Pero ahora Mangano tiene bandera y nombre de lista: Liber.ar, la 318, donde ocupa el puesto 34. “Me dieron una gran oportunidad: ser candidato a diputado nacional —dice con voz seria—. En esta lista hay peronistas y gente de todos los partidos. No me importa si son de cola o anti cola. Me importa que me tuvieron en cuenta.”

Nacido en Liniers hace 73 años, hijo de italianos de Sicilia, Salvador arrastra una vida de película. “A los 21 estuve en el tiroteo de Ezeiza. A mi amigo, Cháfero, lo hirieron en la rodilla. Lo saqué con un médico por el Río Matanza y aparecimos en Laferrere. Vi a los francotiradores entre los eucaliptos. Fue un caos, disparaban a los que estábamos ahí.” Cuando murió Perón, Salvador estaba en la fábrica de electrónica Continental. “Solté las herramientas y me fui. Estuve tres días y tres noches siguiendo el funeral. Llovía sin parar. De lejos vi el cajón, la nariz, el anillo, los cordones rojos. Me enfermé, pero no me importó: había que estar.”
Vivió diez años en Manaos, en el barrio San José, en Brasil, donde se casó, tuvo un hijo y trabajó de técnico electrónico. “Ahí aprendí de la selva. Vi anacondas, pirañas, yacarés. Vi cómo la selva se te mete adentro, crece a tu alrededor, te traga si te quedás quieto.” También padeció el dengue, conoció a indígenas en obras, y se enamoró del paisaje. “Pero un día me tuve que volver. Traje a mi hijo a Paso de los Libres, y de ahí, a Cañuelas.”

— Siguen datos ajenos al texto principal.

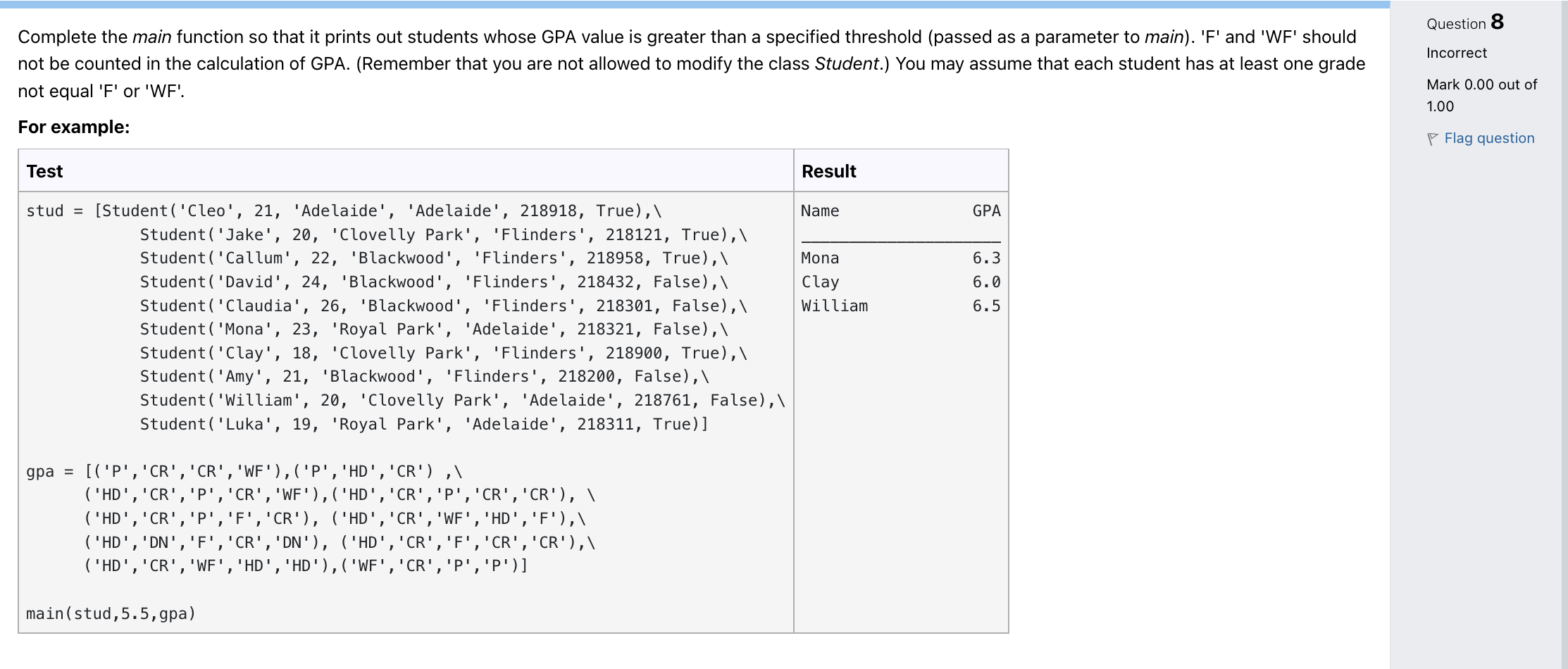
Task: Click the Student('William' code line
Action: coord(462,400)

En Corrientes militó con peronistas y radicales, armando campaña para el actual senador Eduardo Vischi. En la Capital conoció al teniente coronel Milani, y hasta compartió un brindis de Año Nuevo con el diputado mandato cumplido Cantero. “También milité con Carolina Papaleo y Abal Medina”, enumera con orgullo este hombre de talla baja.
De su paso por la política local, recuerda una interna con Consenso Federal, cuando Lavagna buscaba la Presidencia. “Yo ya venía militando, pero siempre desde abajo. Esta vez me tocó subir un escalón.”

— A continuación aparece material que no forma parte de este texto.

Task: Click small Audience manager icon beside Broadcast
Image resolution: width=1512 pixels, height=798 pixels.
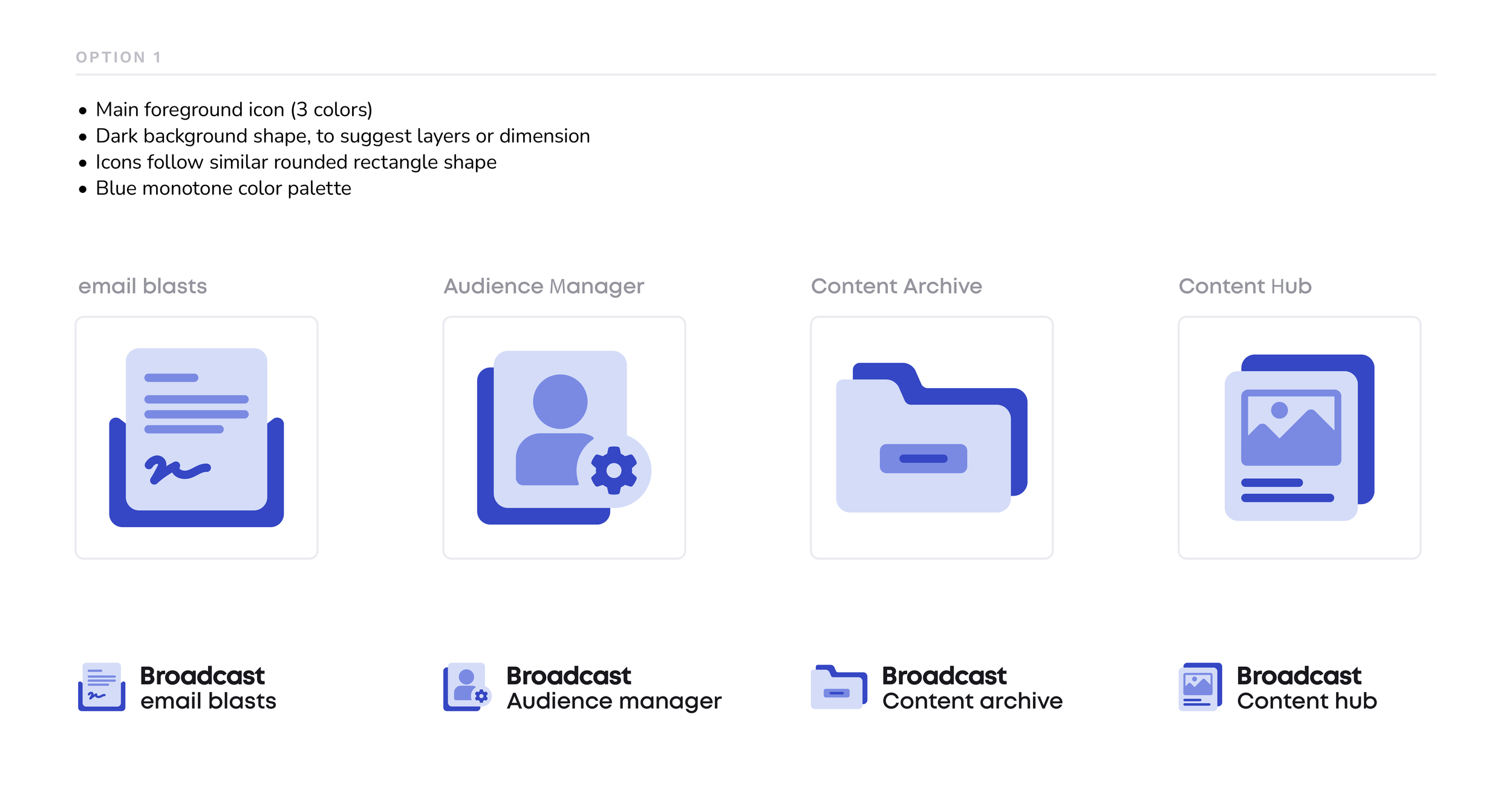Action: (465, 687)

Hoy Salvador, el hombre del barrio Libertad, habla de su candidatura sin estridencias: “No aspiro a nada más que seguir ayudando, pero desde otro lugar. Yo digo en la Capital y en los medios donde me entrevistan que gracias a la intendenta Marisa Fassi y al compañero Gustavo Arrieta tenemos el hospital Cuenca Alta ‘Néstor Kichner’ y el Mercado Ganadero. Eso es gestión, eso es peronismo del bueno.”
Entre recuerdos de la Segunda Guerra —su padre combatiente, sus tíos prisioneros en Italia— y diplomas recientes —uno del Instituto Nacional ‘Juan Domingo Perón’, —, Salvador Mangano repite que no busca fama ni poder. Solo que lo escuchen. “Soy peronista de los de antes”, dice. Y sonríe de manera solemne. De esas que no festejan: agradecen.